BEGIN The data

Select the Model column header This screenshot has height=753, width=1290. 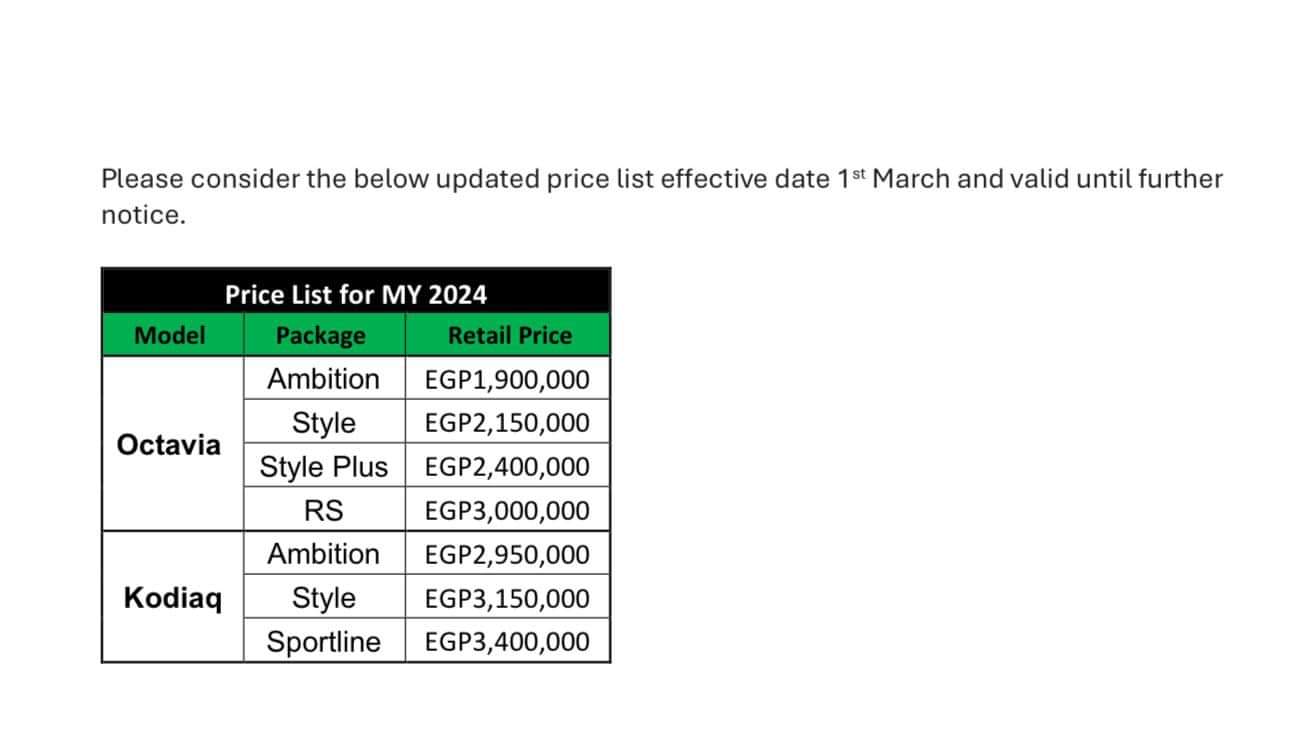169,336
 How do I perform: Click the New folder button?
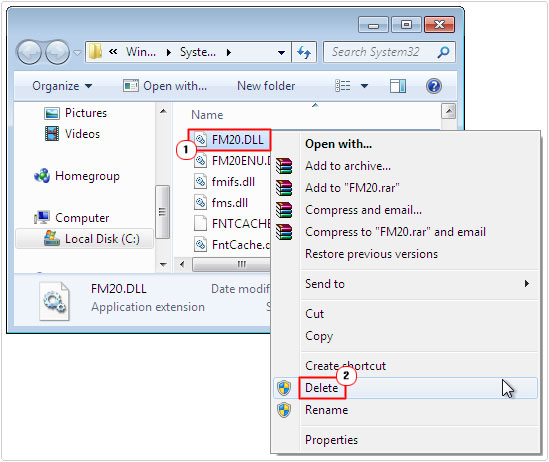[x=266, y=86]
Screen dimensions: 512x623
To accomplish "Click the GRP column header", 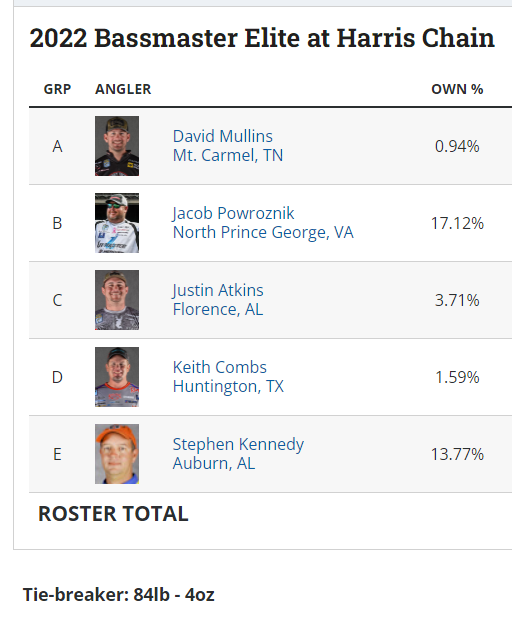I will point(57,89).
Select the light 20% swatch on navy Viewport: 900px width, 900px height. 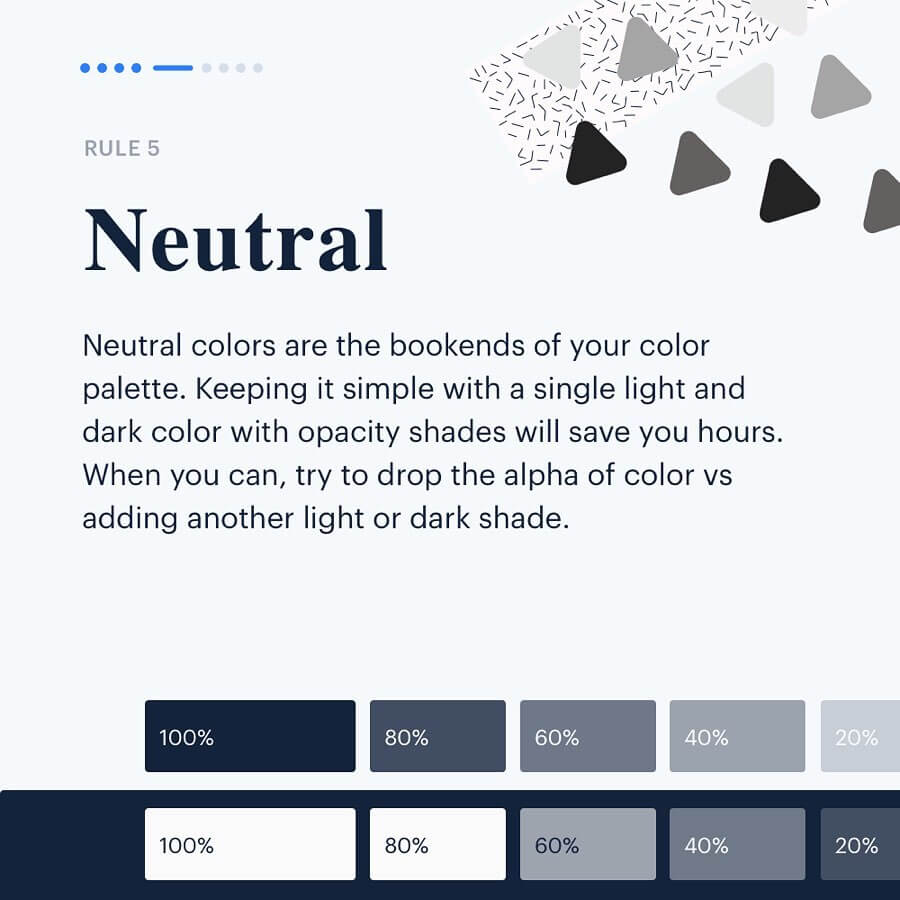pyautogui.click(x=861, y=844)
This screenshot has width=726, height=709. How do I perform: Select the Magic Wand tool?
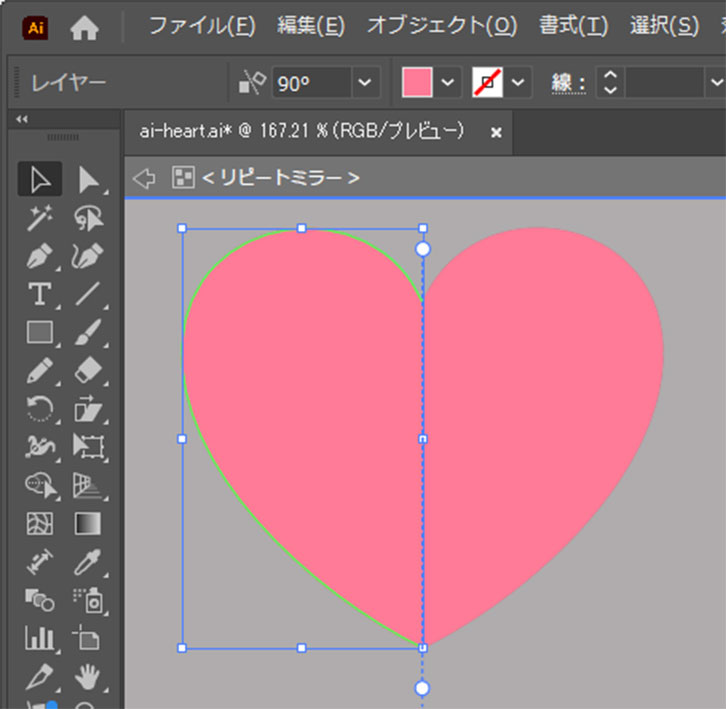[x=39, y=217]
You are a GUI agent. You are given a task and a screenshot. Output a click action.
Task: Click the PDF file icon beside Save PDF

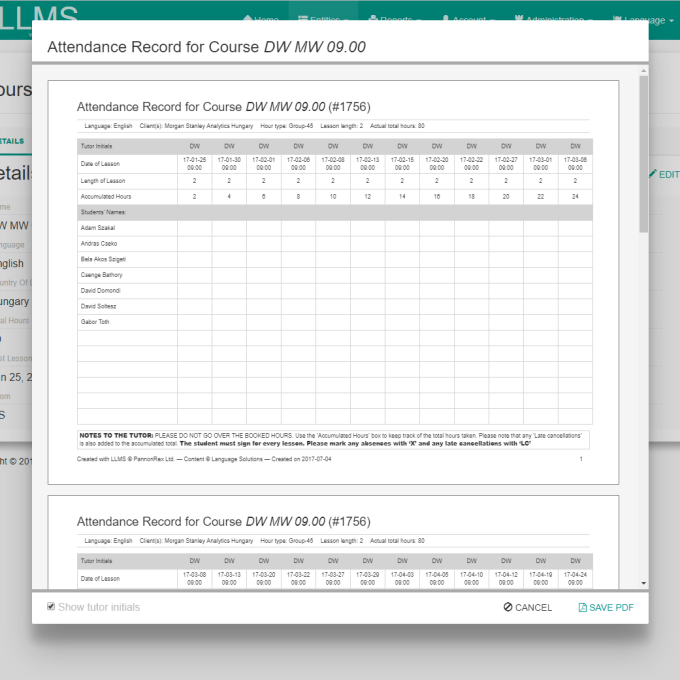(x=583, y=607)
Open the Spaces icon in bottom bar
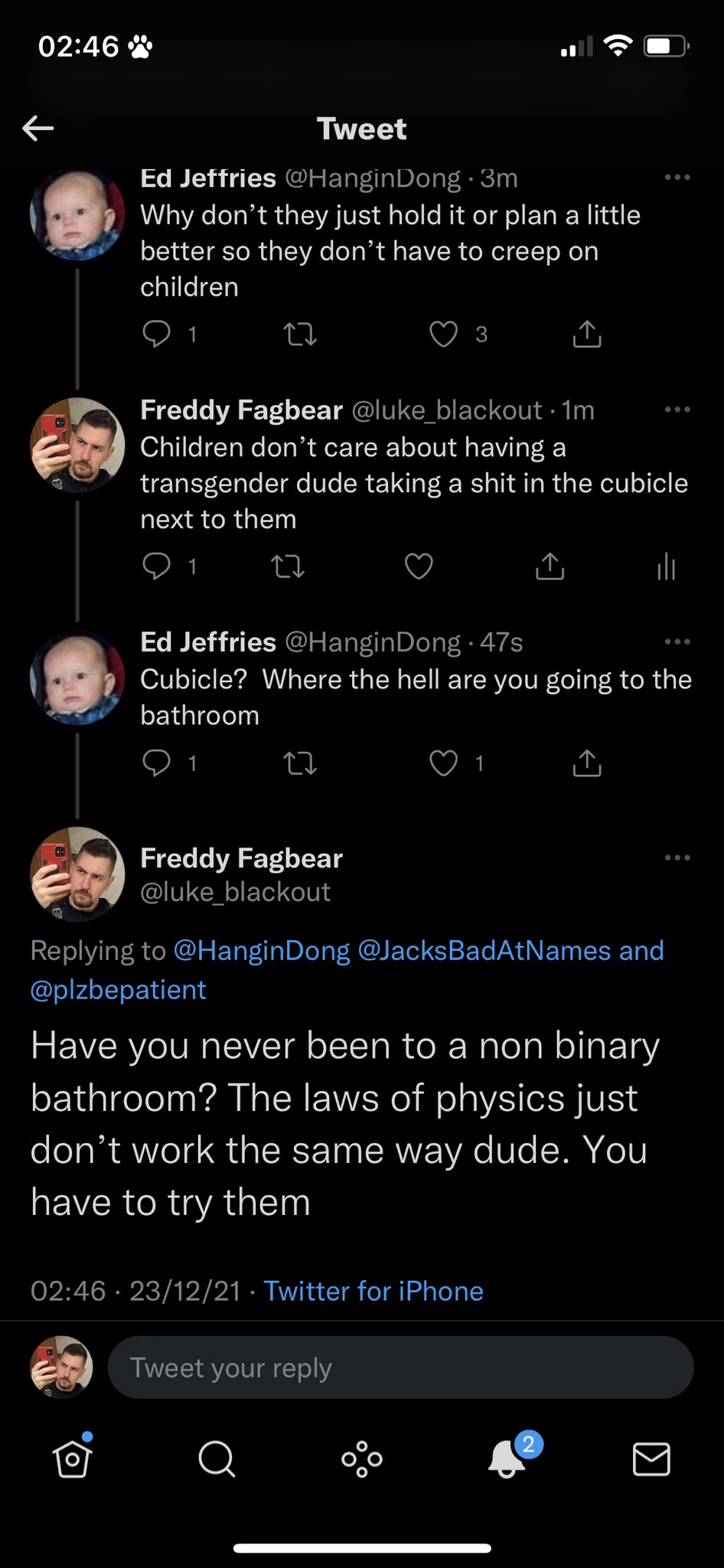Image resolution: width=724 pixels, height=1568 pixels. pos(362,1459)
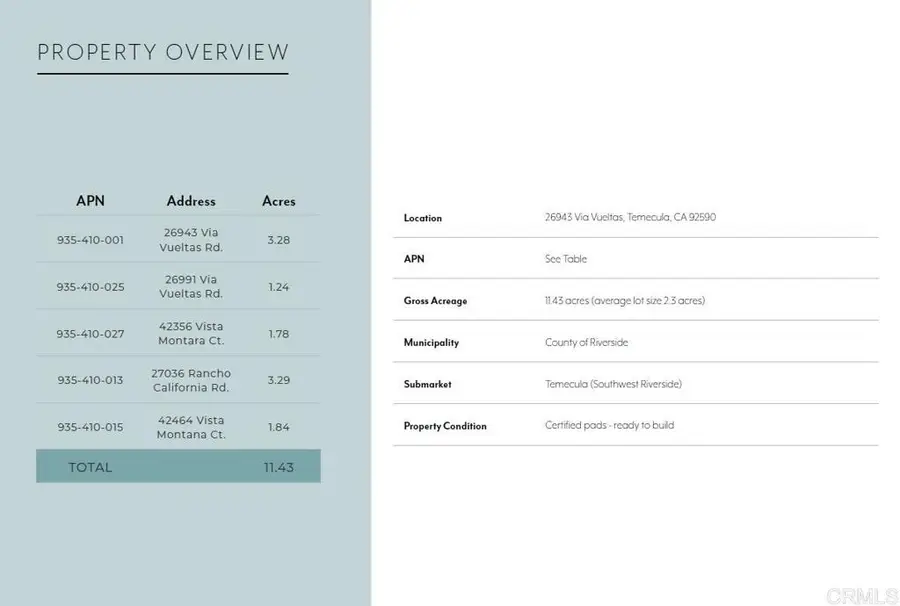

END The data

Work to complete => Your copy should hold exactly the lines from the one with "You are a GUI" through the final line of the records, both ends included, and no pictures.

Exercise solution =>
You are a GUI agent. You are given a task and a screenshot. Output a click action.
Task: Click the PDF file icon beside Save PDF

(x=583, y=607)
Open the Spaces icon in bottom bar
Image resolution: width=724 pixels, height=1568 pixels. pos(362,1459)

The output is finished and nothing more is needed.